AMD Radeon Pro Vega II and Vega II Duo with 64GB HBM2 Memory & 1TB/s Bandwidth Announced


    AMD has unveiled the Radeon Pro Vega II and Vega II Duo workstation graphics cards that’ll fuel the new MacBook Pro, coming in Q3 2019. Despite what Apple or AMD may have you believe, this is the same old 2nd Gen Vega chip leveraging the 5th iteration of the GCN architecture, coupled with a crap-ton of HBM2 memory. That’s not to say that it won’t be sufficient to satisfy your creative needs.

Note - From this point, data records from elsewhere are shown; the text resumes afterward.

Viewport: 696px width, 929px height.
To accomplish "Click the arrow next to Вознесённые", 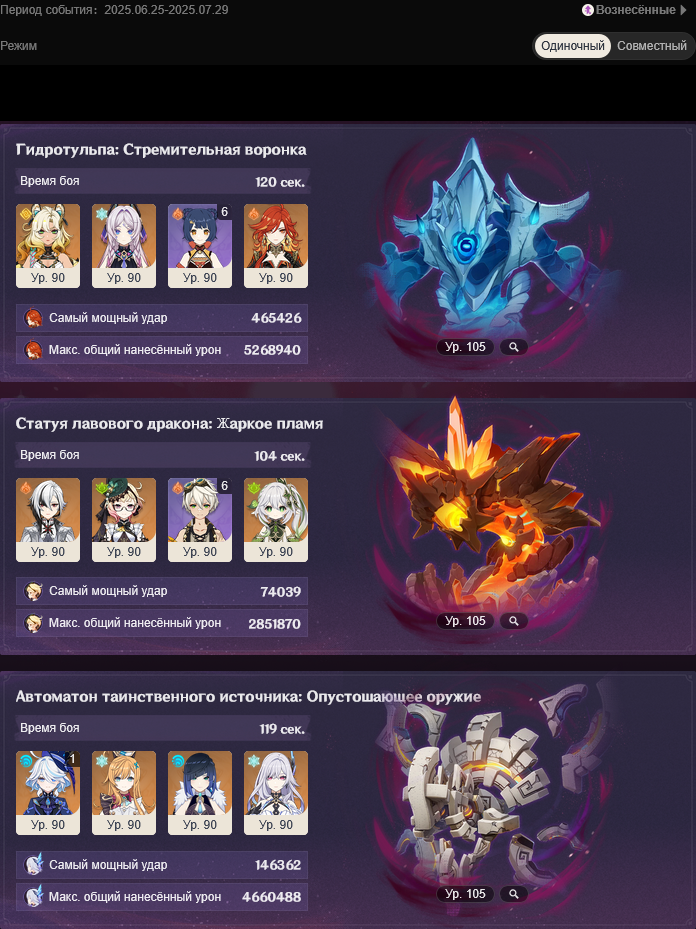I will click(683, 10).
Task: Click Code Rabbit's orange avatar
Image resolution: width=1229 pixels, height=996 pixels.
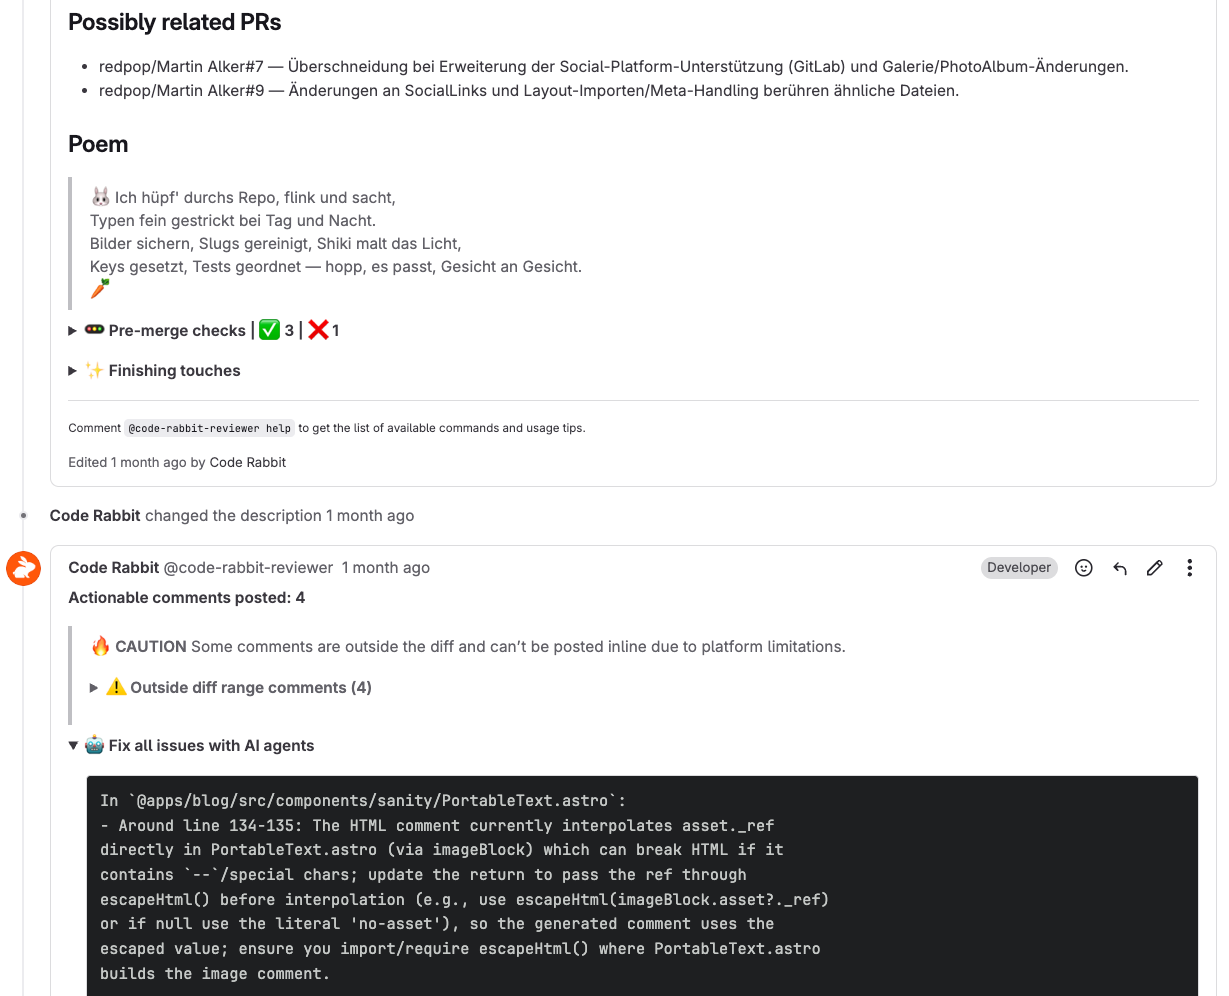Action: point(24,569)
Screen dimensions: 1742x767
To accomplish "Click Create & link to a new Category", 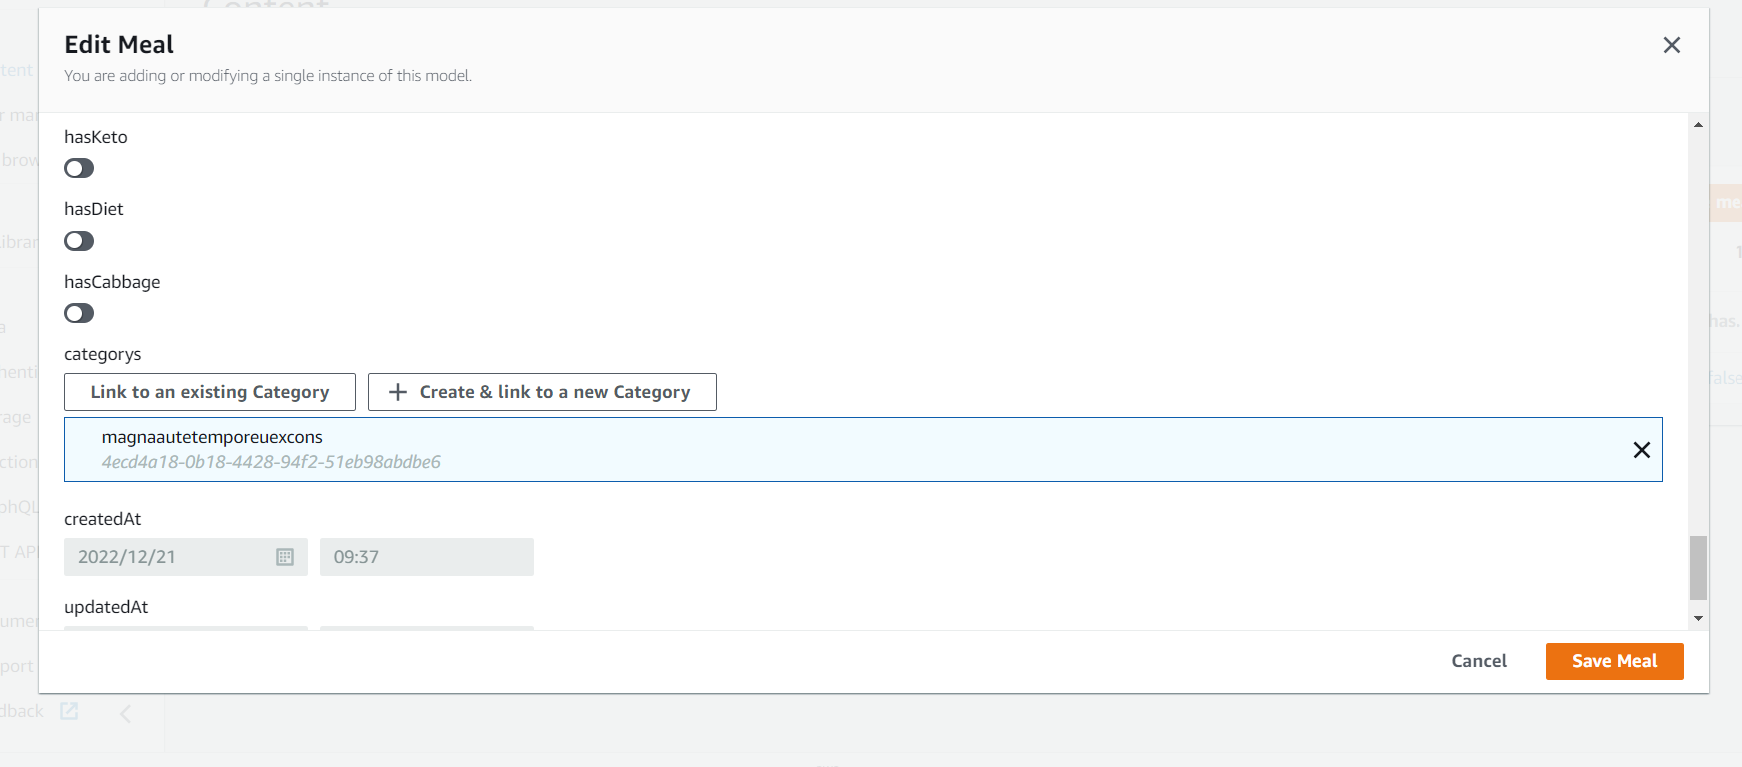I will pos(541,391).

    The Radeon Pro Vega II comes with 64CUs or 4,096 Steam processors, paired with 32GB of HBM memory via a 4096-bit bus, resulting in a massive bandwidth of 1TB/s. The graphics core has a maximum boost clock of 1.7GHz, resulting in an FP32 performance of 14.2TFLOPs. The card is quite similar to the recently announced 7nm Radeon VII, and the two leverage the same manufacturing process, while also sharing the same basic characteristics as the Radeon Instinct MI150 and MI160.

    AMD Radeon Pro Vega II

    The Radeon Pro Vega II Duo packs two Vega II GPUs, essentially doubling the Compute horsepower and the memory, albeit the bandwidth and bus width remain unchanged. This culminates in an insane 28.4TFLOPs of FP32 and 56.8TFLOPs of FP16 performance.

    The two GPUs are connected by AMD’s Infinity Fabric, and unlike the standard Vega GPUs, the ones in the MacBook Pro don’t have any external power connectors. The Vega II relies on the PCIe x16 slot (75W) for power, complemented by Apple’s custom PCIe connector which can draw up to 475W of juice to feed the power-hungry Vega chip.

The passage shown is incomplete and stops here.